*Extract to read*.
◇ ◇ ◇ ◇ ◇

This is complicated! I need to think about it some more but here are some initial thoughts.

The change in the first commit promotes "pads" to "pins", which I'm not sure makes sense. For example, on a part with both PA0 and PA0_C, I don't think you should be able to do digital IO on both.

Would someone ever want to change the switch state at runtime. i.e. a generic board that has both PC2 and PC2_C wired to external headers, there are several combinations available to them.

On a part with the pad Pxy_C (but without the pad Pxy), what should we call the pin in MicroPython. (For example, PC2_C on the the UFBGA169 package of the H747, e.g. the Nicla Vision).
a) We definitely shouldn't provide both (which I think this PR does)
b) It feels to me like it should be PC2, not PC2_C.
What if the switch is open in that case, do they really have the "pin" Pxy at all? (Really they just have an extra ADC channel wired directly to a pad, and no pin at all).

So the switches would default to open (except on parts with a Pxy_C pad but no Pxy pad, where they default to closed). (This is actually the case on the Nicla Vision -- as I understand it, the config added in this PR actually sets it to the reset default anyway -- it has only PA0, PA1, PC2_C, PC2_C, so the switches will be 0, 0, 1, 1 by default). (Is that true of all of the configuration for both boards... it's always setting the default value?)

On the Nicla, would a user ever need/want to open the switch, thereby disconnecting ULPI NXT and DIR pins?

◇ ◇ ◇ ◇ ◇

*Extracted information*.

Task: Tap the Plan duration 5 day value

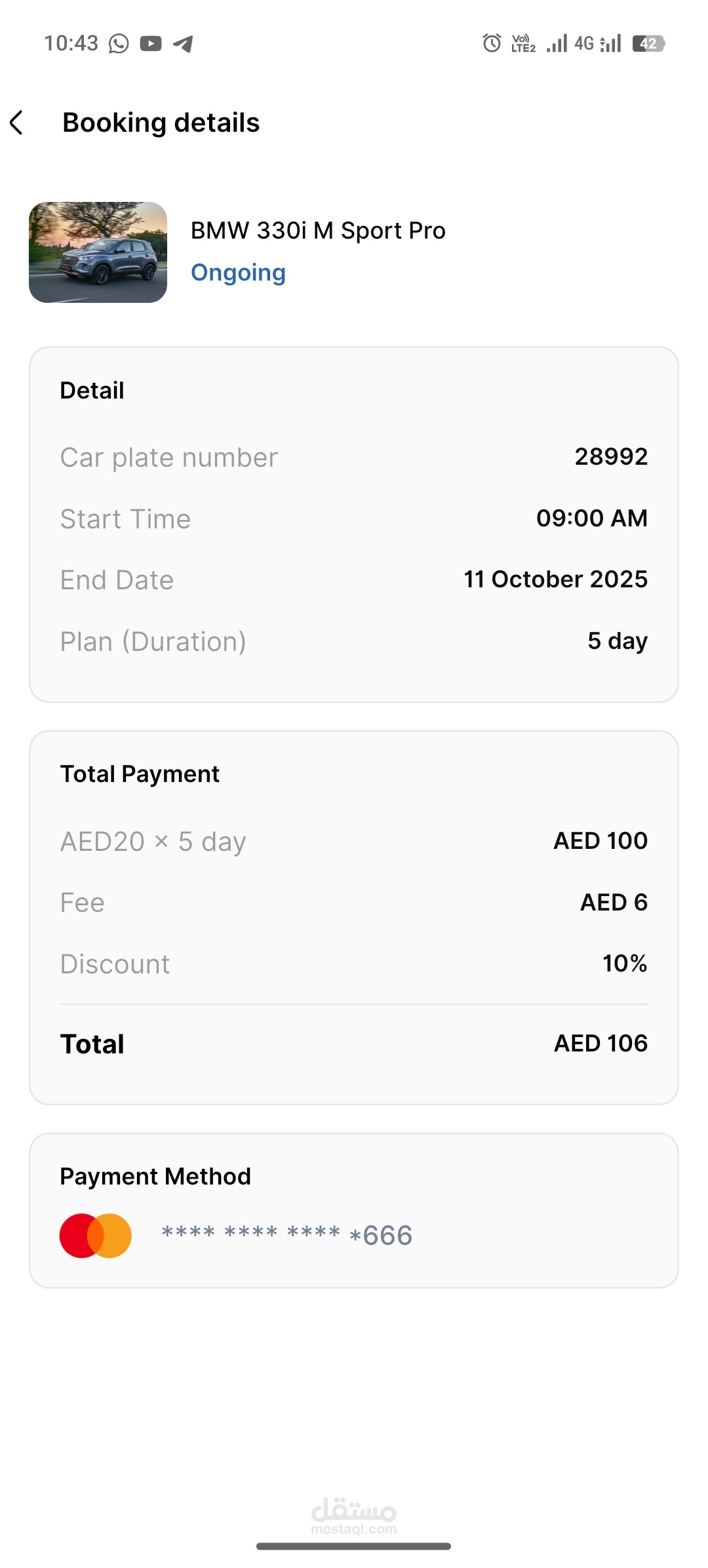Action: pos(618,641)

◇ ◇ ◇ ◇ ◇

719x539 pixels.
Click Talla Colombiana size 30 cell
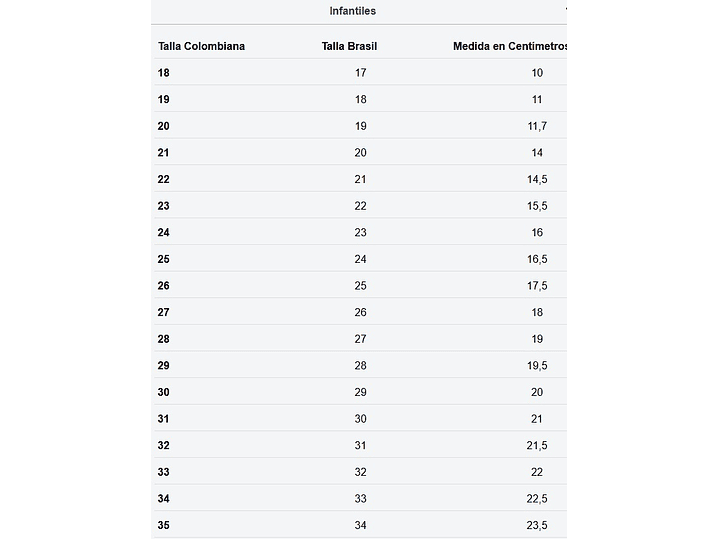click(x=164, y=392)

◇ ◇ ◇ ◇ ◇

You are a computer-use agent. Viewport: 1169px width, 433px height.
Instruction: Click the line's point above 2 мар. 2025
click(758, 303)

◇ ◇ ◇ ◇ ◇

*Task instructions*.
1 – Answer these questions about the discussion of pads and pins:
(a) What does the change in the first commit promote "pads" to?
(b) Which board is given as an example of the UFBGA169 package of the H747?
(c) On the Nicla, which pins would opening the switch disconnect?
2 – In the records, reproduce everything from the line containing "719x539 pixels." down to the line containing "click(x=164, y=392)", with the requests included. Multiply each coordinate in the answers by 0.35, round to whole numbers with halves going up, and leave out the pictures.

*Full solutions*.
1 –
(a) "Pins".
(b) The Nicla Vision.
(c) The ULPI NXT and DIR pins.

2 –
719x539 pixels.
Click Talla Colombiana size 30 cell
click(x=57, y=137)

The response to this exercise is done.